Seems to me the tired old line is evidence based medicine again.

I say again the question is how to adjust the dose of LDN, why are so many people trying to divert the question on to other issues?

I am very happy to discuss any of the subjects but do feel those who have no interest in actually assisting with answering the original question should raise separate topics threads.

It seems to me that the whole debate started when David603 wrote:

Not everyone gets symptom improvement the main advantage is relapse/ progress reduction

perhaps he should take his own advice and keep to answering the original question.

Not true, that is directly related to the original question in that it was not explained why the questioner was asking the question. Some people do not get symptom improvement and therefore assume LDN is not working for them, this may be an incorrect assumption.

This is not proven in clinical trials, if that maters to you then do not take LDN.

However even in the link I posted clearly stated that fact so why keep attacking a statement on the ‘Evidence based Medicine’ argument. Take that discussion elsewhere is what I am suggesting.

For those who missed the link here it is again.

…and so we complete the circle, time to move on.

While I applaud the sentiment of sticking purely to the question, some of us will never stand by and allow someone to get away with absolutely irresponsible posting. The old site’s system of allowing side conversations meant that these arguments did not interfere with the main thread, however, we no longer have that facility.

If I posted on here that praying to the MS God (all hail Her) would cure MS, or that eating only raw carrots would cure MS, or that I had devised a special diet that was 100% effective and all you had to do was buy my book, or that refusing all meds and spending all day every day meditating and asking for forgiveness because only evil people who take meds get MS, or any other completely wild statements claiming more than they actually do - would you think that’s perfectly reasonable? Would you still think that if a single person believed me, refused meds, had a horrific relapse and became terribly disabled? Would you stay quiet?

What if the claims I made sounded perfectly reasonable? But you knew otherwise. Would you still stay quiet?

I would not be able to live with myself if I stood by and said or did nothing if there was the slightest chance that I could sway someone from making a potentially terrible mistake.

Incidentally, I am not suggesting that using LDN or simply wanting to find out about the right dosage is a terrible mistake. I am saying that, because of unsubstantiated, wildly enthusiastic and false statements on this forum and elsewhere, certain people with very aggressive RRMS might be persuaded to refuse DMDs and take LDN on its own. That is something that I will not stand quietly by and watch - counterargument has to be aired too.

  • The long-term use of injectable DMDs is known. They went through many years of trials and have now been prescribed for more than a decade.

  • One person’s experience is anecdotal! Moreover, there is absolutely no way of knowing if your experience is placebo or coincidence as you have not compared yourself taking LDN to yourself not taking LDN. This is the reason that clinical trials are needed - so sufficient numbers can be put into groups and the groups compared.

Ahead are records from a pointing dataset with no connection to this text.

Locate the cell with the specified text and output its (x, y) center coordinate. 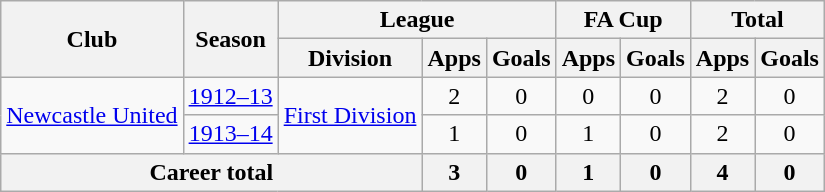
Newcastle United (92, 115)
First Division (350, 115)
Total (757, 20)
Season (230, 39)
FA Cup (623, 20)
1912–13 (230, 96)
4 (722, 172)
1913–14 (230, 134)
Career total (212, 172)
3 (454, 172)
Division (350, 58)
Club (92, 39)
League (417, 20)
Output the (x, y) coordinate of the center of the cell containing the given text.  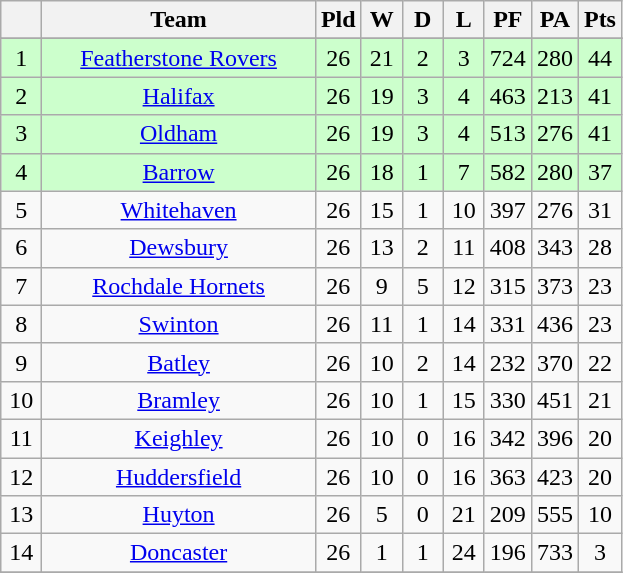
513 (508, 134)
Huyton (179, 515)
315 (508, 286)
PA (554, 20)
Pts (600, 20)
Rochdale Hornets (179, 286)
Barrow (179, 172)
408 (508, 248)
Bramley (179, 400)
196 (508, 553)
232 (508, 362)
451 (554, 400)
Batley (179, 362)
373 (554, 286)
343 (554, 248)
18 (382, 172)
PF (508, 20)
Swinton (179, 324)
370 (554, 362)
Team (179, 20)
397 (508, 210)
213 (554, 96)
8 (22, 324)
44 (600, 58)
W (382, 20)
363 (508, 477)
330 (508, 400)
28 (600, 248)
L (464, 20)
Doncaster (179, 553)
Whitehaven (179, 210)
Huddersfield (179, 477)
Keighley (179, 438)
Dewsbury (179, 248)
331 (508, 324)
37 (600, 172)
209 (508, 515)
436 (554, 324)
342 (508, 438)
Oldham (179, 134)
24 (464, 553)
6 (22, 248)
733 (554, 553)
Pld (338, 20)
31 (600, 210)
Featherstone Rovers (179, 58)
463 (508, 96)
Halifax (179, 96)
22 (600, 362)
582 (508, 172)
423 (554, 477)
724 (508, 58)
396 (554, 438)
555 (554, 515)
D (422, 20)
Detect which cell encompasses the target text, then output its [x, y] center coordinate. 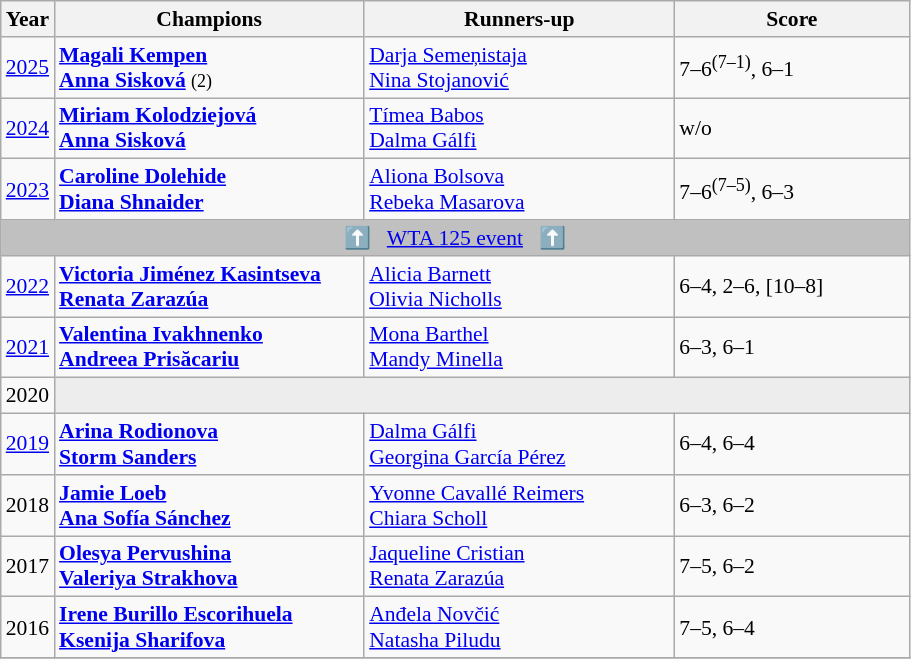
⬆️ WTA 125 event ⬆️ [456, 238]
2023 [28, 190]
Aliona Bolsova Rebeka Masarova [519, 190]
Runners-up [519, 19]
Anđela Novčić Natasha Piludu [519, 628]
Dalma Gálfi Georgina García Pérez [519, 444]
Jaqueline Cristian Renata Zarazúa [519, 566]
7–5, 6–2 [792, 566]
Yvonne Cavallé Reimers Chiara Scholl [519, 506]
6–4, 6–4 [792, 444]
2019 [28, 444]
Magali Kempen Anna Sisková (2) [209, 68]
Victoria Jiménez Kasintseva Renata Zarazúa [209, 286]
2025 [28, 68]
Score [792, 19]
Miriam Kolodziejová Anna Sisková [209, 128]
2020 [28, 396]
6–4, 2–6, [10–8] [792, 286]
Irene Burillo Escorihuela Ksenija Sharifova [209, 628]
2017 [28, 566]
Alicia Barnett Olivia Nicholls [519, 286]
7–6(7–5), 6–3 [792, 190]
Olesya Pervushina Valeriya Strakhova [209, 566]
Arina Rodionova Storm Sanders [209, 444]
6–3, 6–1 [792, 348]
Jamie Loeb Ana Sofía Sánchez [209, 506]
2021 [28, 348]
2022 [28, 286]
Mona Barthel Mandy Minella [519, 348]
7–6(7–1), 6–1 [792, 68]
w/o [792, 128]
2016 [28, 628]
2024 [28, 128]
Tímea Babos Dalma Gálfi [519, 128]
7–5, 6–4 [792, 628]
Darja Semeņistaja Nina Stojanović [519, 68]
Champions [209, 19]
2018 [28, 506]
6–3, 6–2 [792, 506]
Caroline Dolehide Diana Shnaider [209, 190]
Year [28, 19]
Valentina Ivakhnenko Andreea Prisăcariu [209, 348]
For the text-containing cell, return its midpoint in (X, Y) coordinate format. 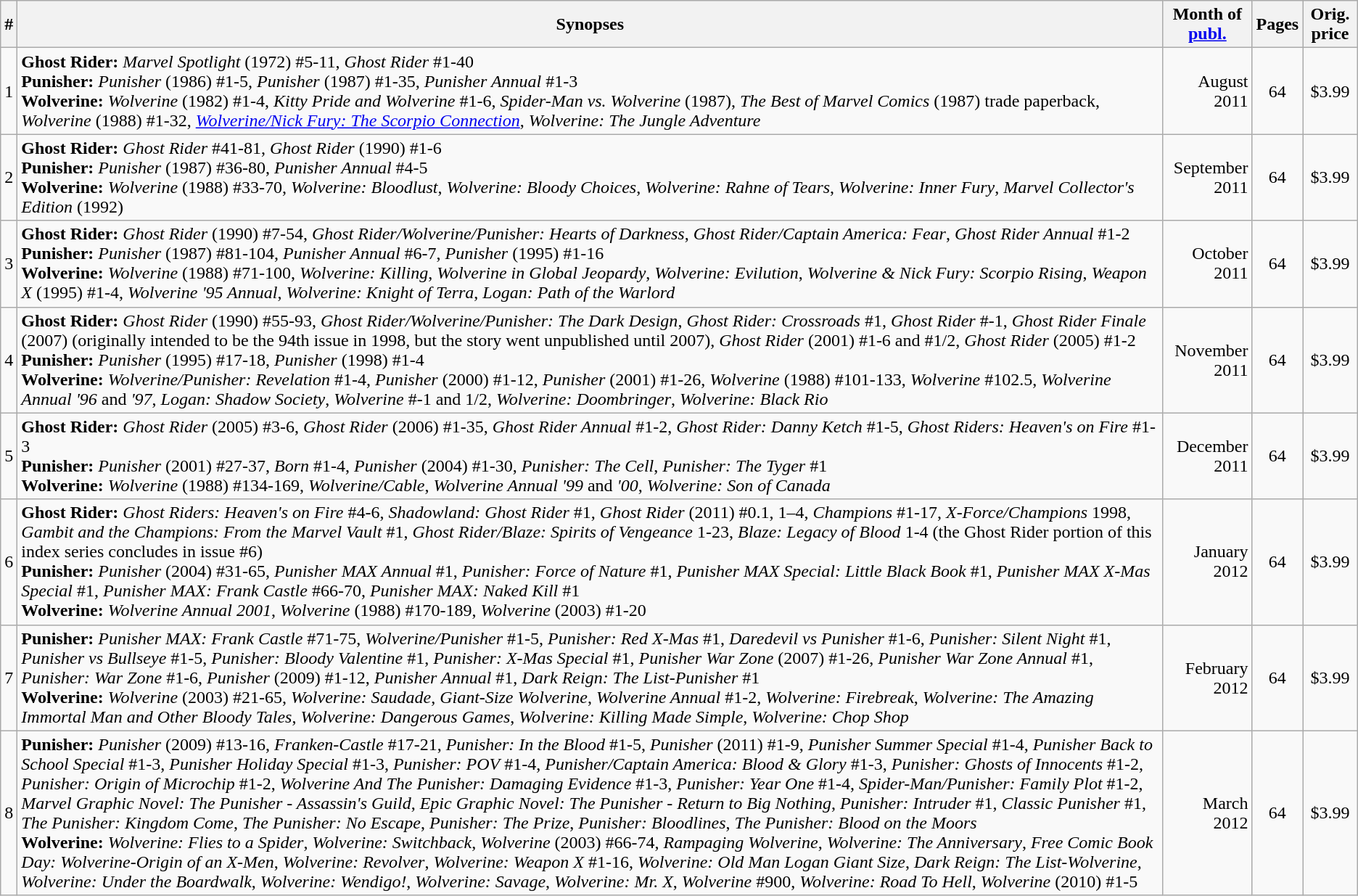
6 (9, 561)
8 (9, 812)
# (9, 25)
5 (9, 456)
2 (9, 177)
Pages (1277, 25)
March 2012 (1207, 812)
4 (9, 360)
Synopses (590, 25)
February 2012 (1207, 678)
Orig. price (1330, 25)
1 (9, 91)
3 (9, 264)
7 (9, 678)
September 2011 (1207, 177)
Month of publ. (1207, 25)
August 2011 (1207, 91)
January 2012 (1207, 561)
November 2011 (1207, 360)
December 2011 (1207, 456)
October 2011 (1207, 264)
Provide the (x, y) coordinate of the cell's center where the given text is located.  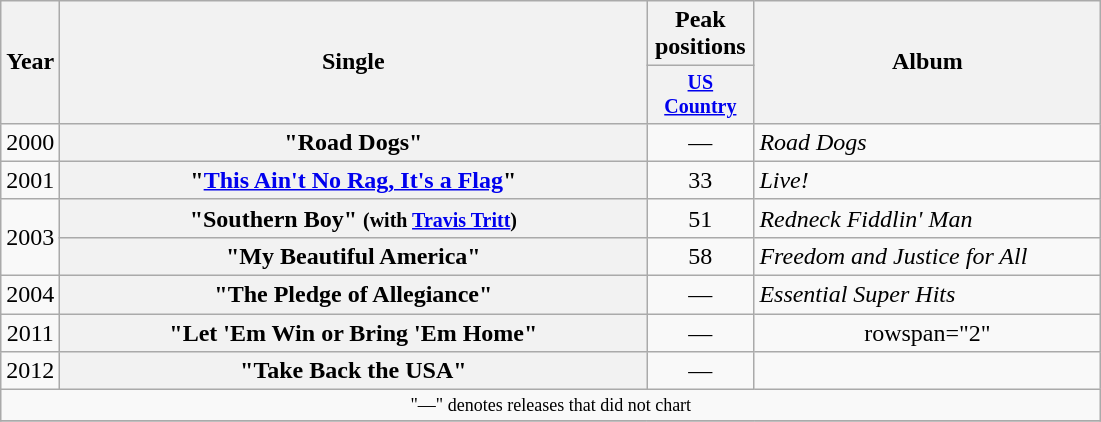
"Southern Boy" (with Travis Tritt) (354, 218)
"Let 'Em Win or Bring 'Em Home" (354, 333)
"This Ain't No Rag, It's a Flag" (354, 180)
"My Beautiful America" (354, 256)
Freedom and Justice for All (928, 256)
2012 (30, 371)
Redneck Fiddlin' Man (928, 218)
"Take Back the USA" (354, 371)
58 (700, 256)
"Road Dogs" (354, 142)
Peak positions (700, 34)
Year (30, 62)
2004 (30, 295)
51 (700, 218)
Live! (928, 180)
Single (354, 62)
Essential Super Hits (928, 295)
US Country (700, 94)
Road Dogs (928, 142)
2003 (30, 237)
2001 (30, 180)
2000 (30, 142)
2011 (30, 333)
"—" denotes releases that did not chart (551, 406)
"The Pledge of Allegiance" (354, 295)
Album (928, 62)
33 (700, 180)
rowspan="2" (928, 333)
Extract the [x, y] coordinate from the center of the cell holding the provided text.  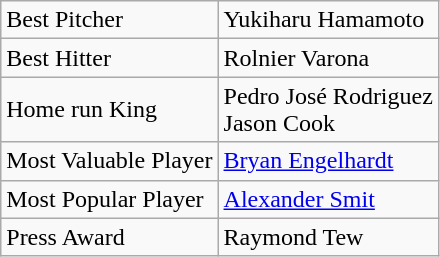
Most Popular Player [110, 199]
Yukiharu Hamamoto [328, 20]
Rolnier Varona [328, 58]
Pedro José Rodriguez Jason Cook [328, 110]
Raymond Tew [328, 237]
Press Award [110, 237]
Most Valuable Player [110, 161]
Bryan Engelhardt [328, 161]
Alexander Smit [328, 199]
Best Pitcher [110, 20]
Home run King [110, 110]
Best Hitter [110, 58]
Find where the given text appears and provide that cell's center as [X, Y] coordinate. 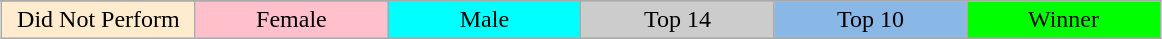
Top 10 [870, 20]
Did Not Perform [98, 20]
Top 14 [678, 20]
Winner [1064, 20]
Female [292, 20]
Male [484, 20]
Output the [x, y] coordinate of the center of the cell containing the given text.  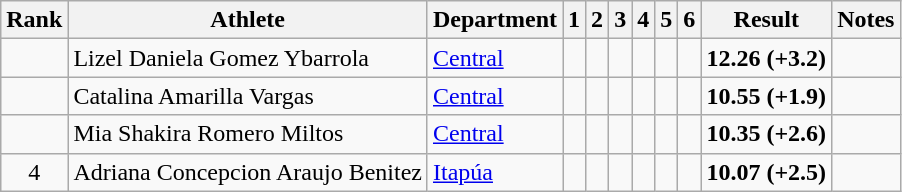
Rank [34, 20]
2 [598, 20]
Result [766, 20]
10.35 (+2.6) [766, 134]
Mia Shakira Romero Miltos [248, 134]
12.26 (+3.2) [766, 58]
5 [666, 20]
10.55 (+1.9) [766, 96]
6 [690, 20]
Department [494, 20]
Notes [866, 20]
Athlete [248, 20]
Itapúa [494, 172]
Catalina Amarilla Vargas [248, 96]
1 [574, 20]
10.07 (+2.5) [766, 172]
3 [620, 20]
Adriana Concepcion Araujo Benitez [248, 172]
Lizel Daniela Gomez Ybarrola [248, 58]
From the cell containing the given text, extract its center point as [X, Y] coordinate. 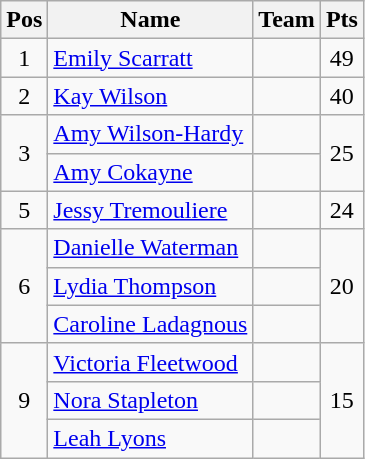
Kay Wilson [150, 96]
25 [342, 153]
Caroline Ladagnous [150, 324]
40 [342, 96]
49 [342, 58]
Jessy Tremouliere [150, 210]
Amy Cokayne [150, 172]
Danielle Waterman [150, 248]
9 [24, 400]
Pos [24, 20]
Lydia Thompson [150, 286]
20 [342, 286]
Nora Stapleton [150, 400]
Victoria Fleetwood [150, 362]
Team [287, 20]
Pts [342, 20]
5 [24, 210]
Leah Lyons [150, 438]
15 [342, 400]
3 [24, 153]
6 [24, 286]
2 [24, 96]
1 [24, 58]
Emily Scarratt [150, 58]
Name [150, 20]
24 [342, 210]
Amy Wilson-Hardy [150, 134]
Extract the (x, y) coordinate from the center of the cell holding the provided text.  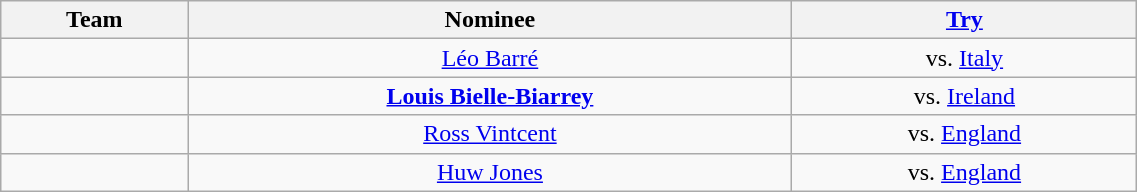
Try (964, 20)
Léo Barré (490, 58)
Louis Bielle-Biarrey (490, 96)
Team (94, 20)
Ross Vintcent (490, 134)
vs. Italy (964, 58)
Nominee (490, 20)
vs. Ireland (964, 96)
Huw Jones (490, 172)
Find where the given text appears and provide that cell's center as (X, Y) coordinate. 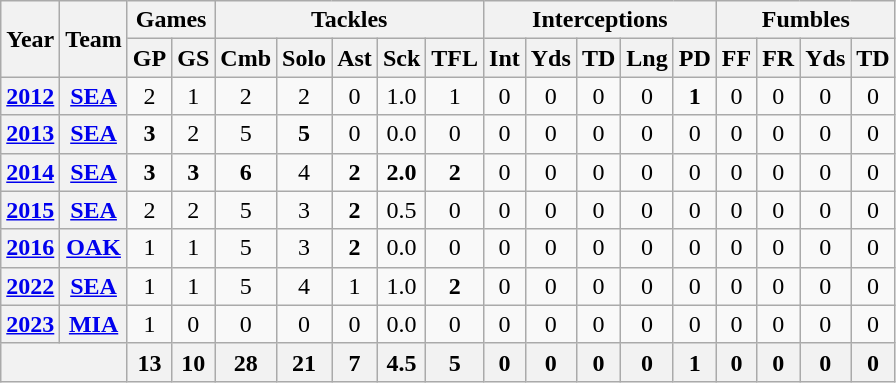
MIA (94, 324)
10 (194, 362)
21 (304, 362)
GS (194, 58)
0.5 (401, 210)
Games (170, 20)
Year (30, 39)
2013 (30, 134)
Int (505, 58)
FF (736, 58)
Lng (647, 58)
2023 (30, 324)
Fumbles (806, 20)
Cmb (246, 58)
PD (694, 58)
2.0 (401, 172)
2015 (30, 210)
Interceptions (600, 20)
Team (94, 39)
Solo (304, 58)
OAK (94, 248)
2022 (30, 286)
2016 (30, 248)
Tackles (350, 20)
7 (355, 362)
GP (149, 58)
FR (778, 58)
6 (246, 172)
2014 (30, 172)
Ast (355, 58)
28 (246, 362)
2012 (30, 96)
Sck (401, 58)
13 (149, 362)
4.5 (401, 362)
TFL (455, 58)
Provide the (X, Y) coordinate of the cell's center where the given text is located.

  • I’m sorry that DMDs did not work for you, but that does not mean that they don’t work for others. Equally, LDN doesn’t work for everyone, but that doesn’t mean that it doesn’t work for others.

The people arguing against david603’s statements are not anti-LDN. We are anti bad advice.

If you are against bad advise then please be honest about DMD’s - most are not proven to slow disease progress and there are risks with the ones proven to reduce disease progression. Risks that many find unacceptable.

The other problem is most people diagnosed with MS are not offered them in the UK for a variety of reasons.

The evidence of reducing disease progress with LDN may be anecdotal but at least there is some evidence.

I say again however what has all this debate to do with the original question about how to adjust the dose of LDN?

Keep putting out statements that the evidence for LDN is only anecdotal when no one is saying there is sufficient evidence for LDN to be licensed may not be meant to be anti LDN but it sure looks that way to me. Other like myself may be drawing the same conclusion

The other point is the people who keep posting this sort of thing do not seem to answer the question about how to set the dose of LDN – the original question. Why post if you have nothing to say about a question.

Why not post a debate about evidence based medicine for those who are interested in debating that issue?

lf you have spms then there are no DMD’s or anything else to take. l do take ldn - and have for 3yrs - and l have had lots of benefits from it - and its now 30yrs since diagnosis. lt was the good people on this site who gave me the information and showed me how to obtain it. My GP, is all for it as she has seen how much better l am from taking it. People come on this board and ask for help - and if it is something that l have first hand knowledge of then l try to help. Most of the time l use the PM device to answer because l hate to see all the vitriolic responses that come from the same old -same old - l am in contact we many folk on this forum by the same method because they are also fed-up with the overheated debate. We have lost a lot of people off this forum because of this element.

l feel sorry for all the newbies who are nervous-frightened -wondering what is going to happen to them.

Get a grip - lf you can’t say something nice - then say nothing at all.

Can we extend this to if you can’t say something, which is true, then say nothing at all’

I too am concerned about newly diagnosed being given inaccurate and false information.

It is also a common inaccuracy that there are no DMDs for SP. Betaferon is used for both RR and SP.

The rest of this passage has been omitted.